*Work item*
Begin at the line containing "This screenshot has width=693, height=312." and retype each line through the end of the records exactly. Include nothing else and no pictures.

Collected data
↓

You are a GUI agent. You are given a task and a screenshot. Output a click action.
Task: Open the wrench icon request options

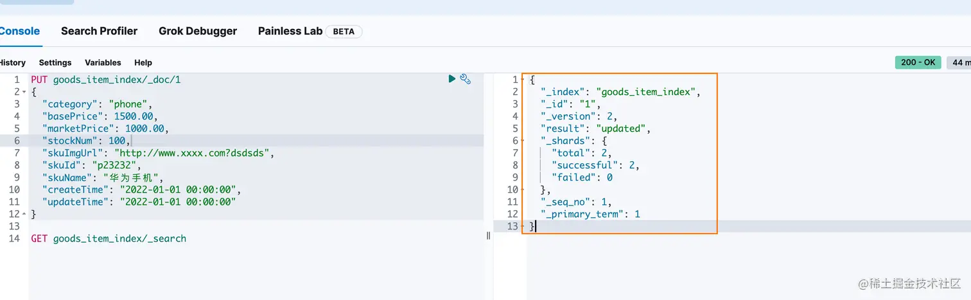pos(466,79)
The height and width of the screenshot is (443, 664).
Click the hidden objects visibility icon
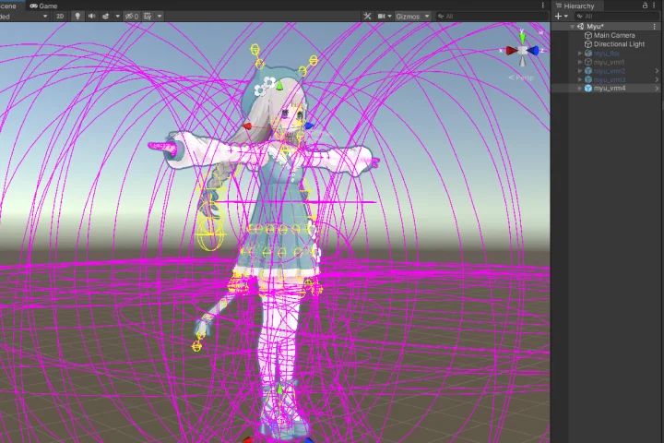pos(131,16)
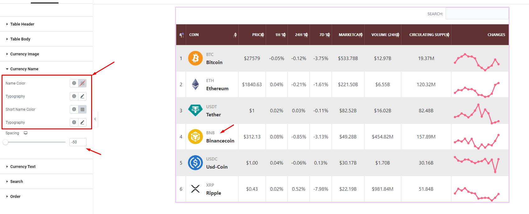Toggle sorting on the PRICE column
Viewport: 529px width, 214px height.
tap(264, 35)
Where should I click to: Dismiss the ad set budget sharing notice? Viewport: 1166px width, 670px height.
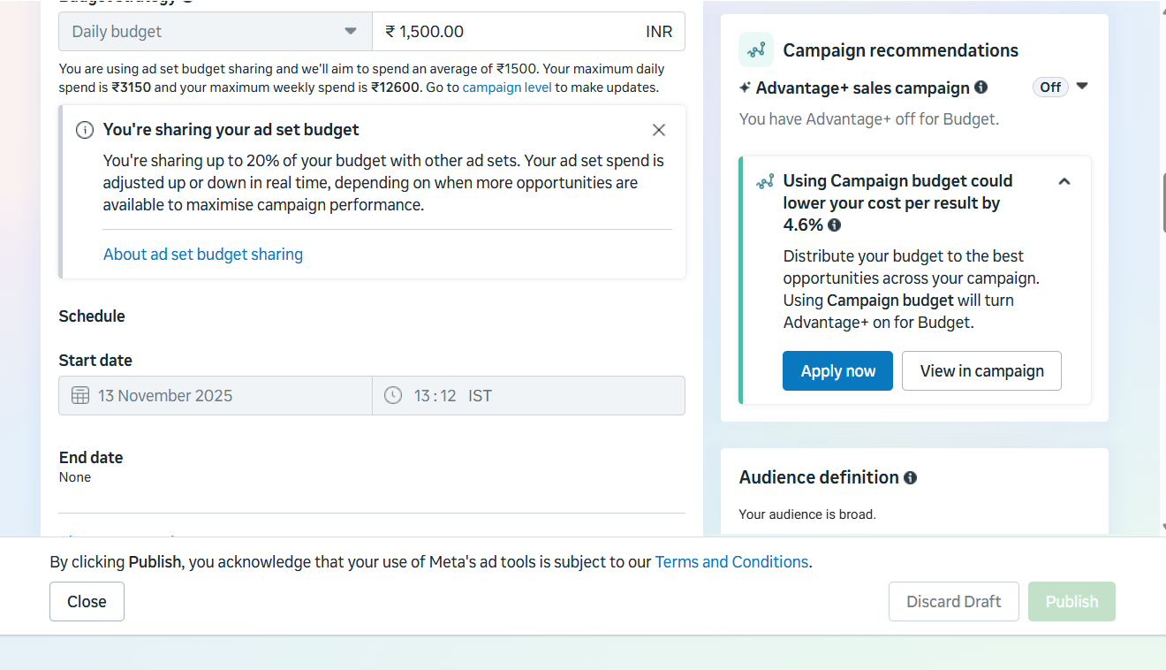click(659, 130)
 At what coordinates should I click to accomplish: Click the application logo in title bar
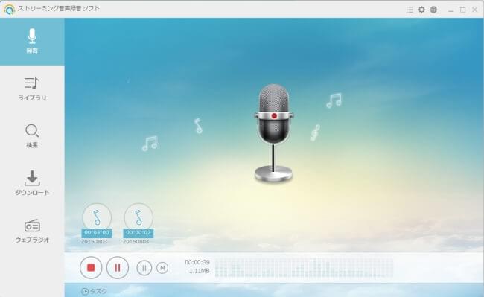click(9, 9)
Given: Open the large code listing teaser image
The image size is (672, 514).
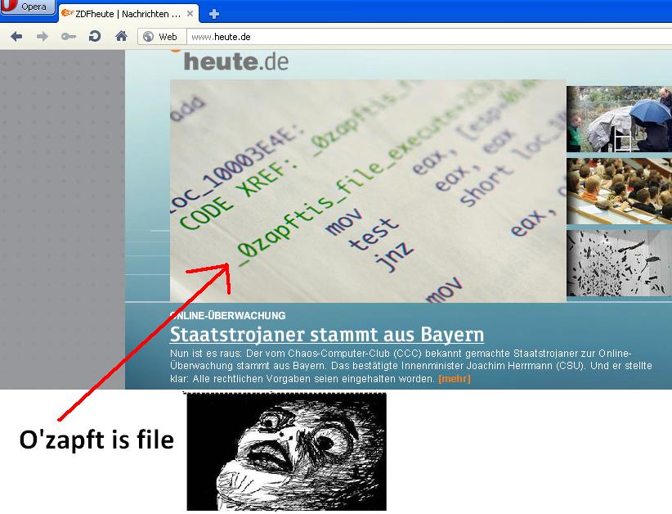Looking at the screenshot, I should (x=368, y=190).
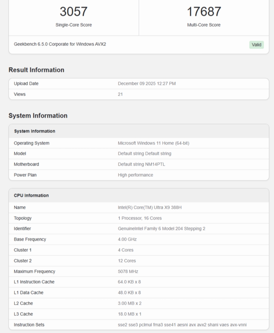The height and width of the screenshot is (333, 274).
Task: Click the CPU name Core Ultra X9 388H
Action: 150,207
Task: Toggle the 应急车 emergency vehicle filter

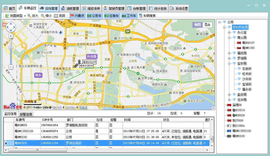Action: [111, 16]
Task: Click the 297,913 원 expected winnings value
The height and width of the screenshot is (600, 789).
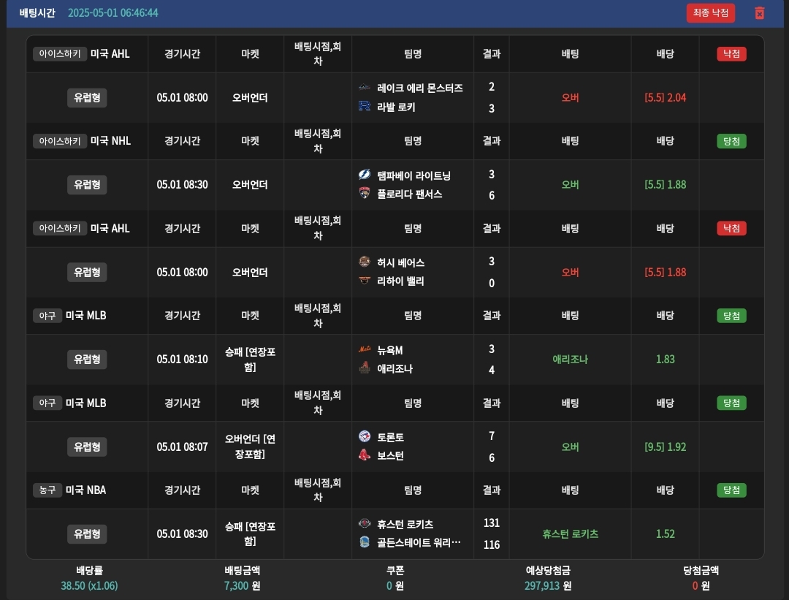Action: (548, 585)
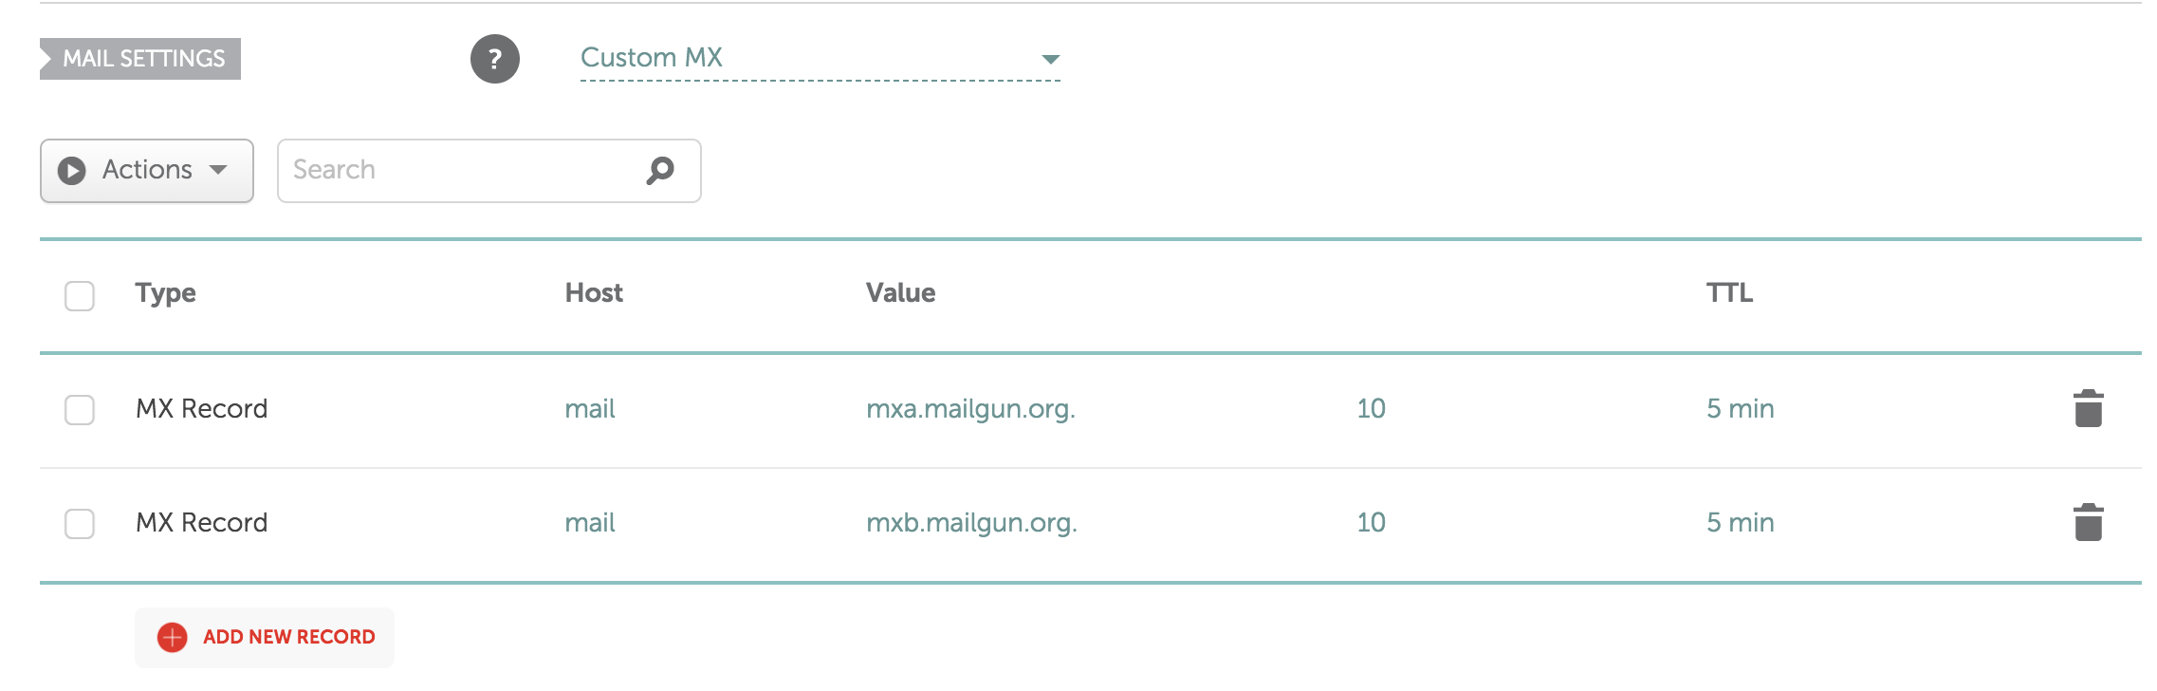
Task: Delete the mxa.mailgun.org MX record
Action: coord(2088,409)
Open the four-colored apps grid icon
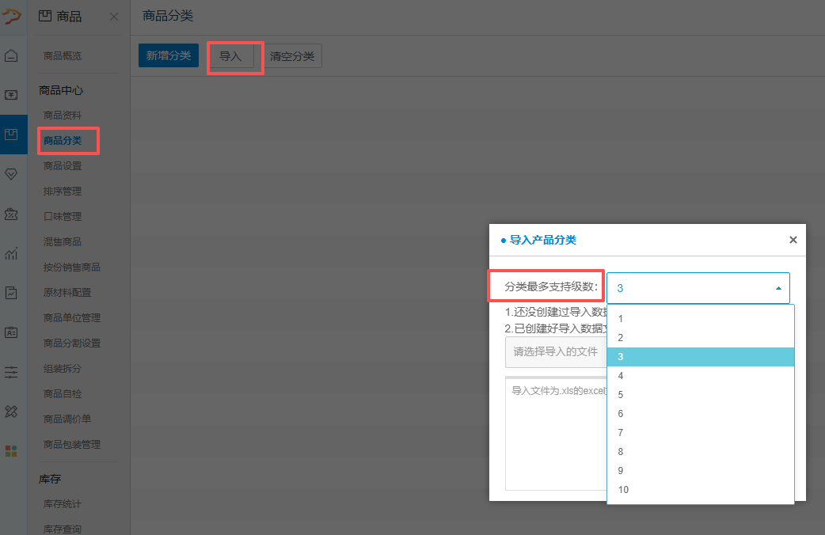Viewport: 825px width, 535px height. (x=11, y=451)
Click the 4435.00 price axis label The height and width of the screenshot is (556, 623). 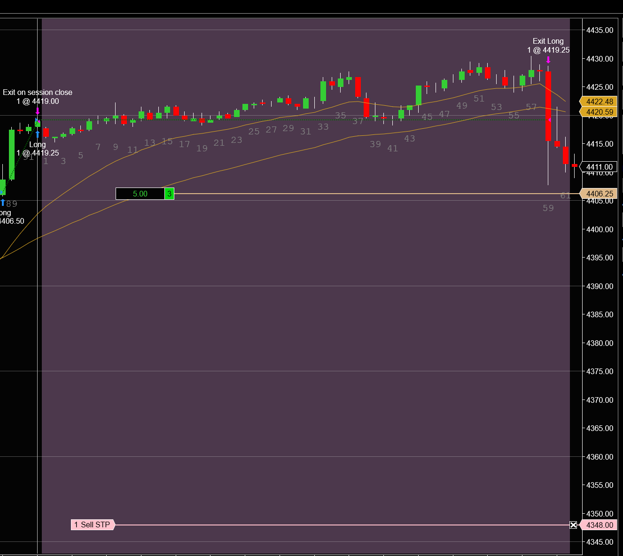coord(600,30)
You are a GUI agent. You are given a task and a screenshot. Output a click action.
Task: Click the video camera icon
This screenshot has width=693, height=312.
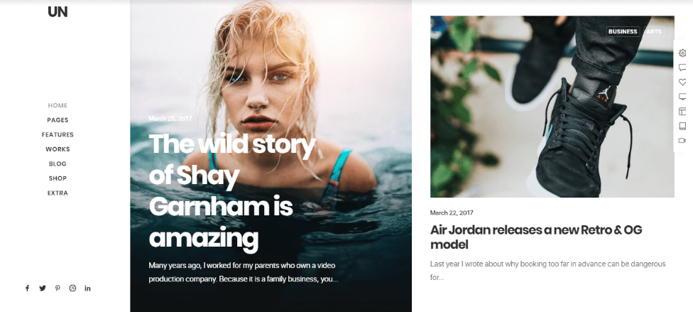pyautogui.click(x=682, y=141)
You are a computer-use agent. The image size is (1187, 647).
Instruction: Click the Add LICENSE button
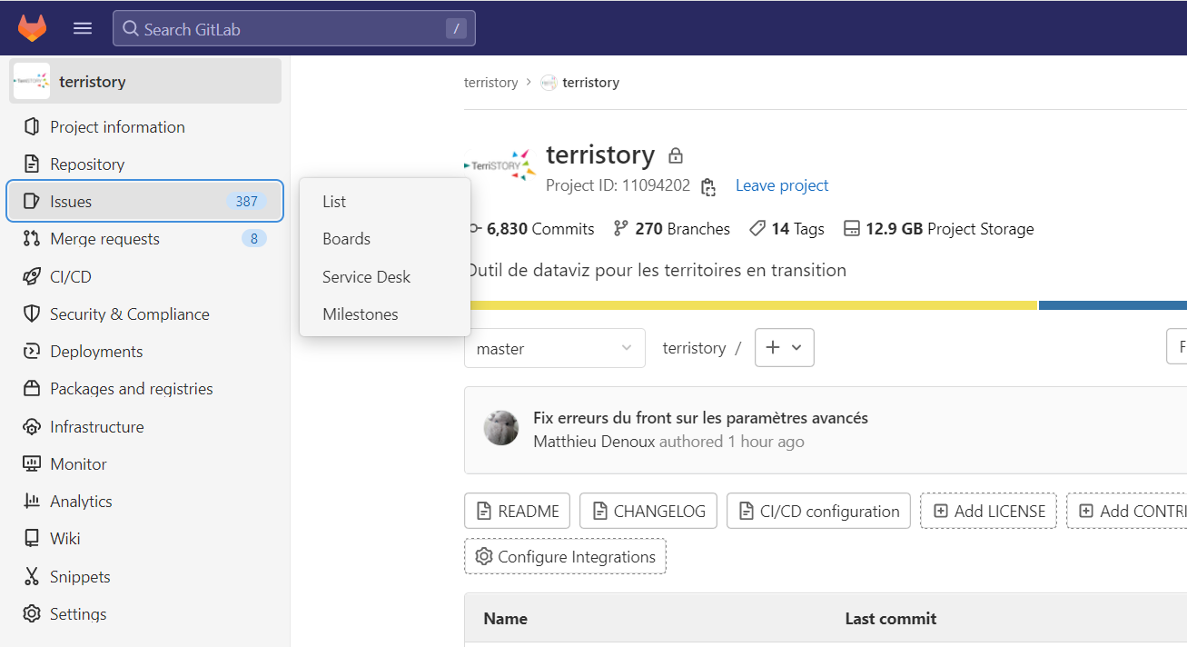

↑

*Response for this exercise*
This screenshot has width=693, height=312.
pyautogui.click(x=682, y=141)
You are a computer-use agent. The image size is (1187, 647).
Instruction: Click the Add LICENSE button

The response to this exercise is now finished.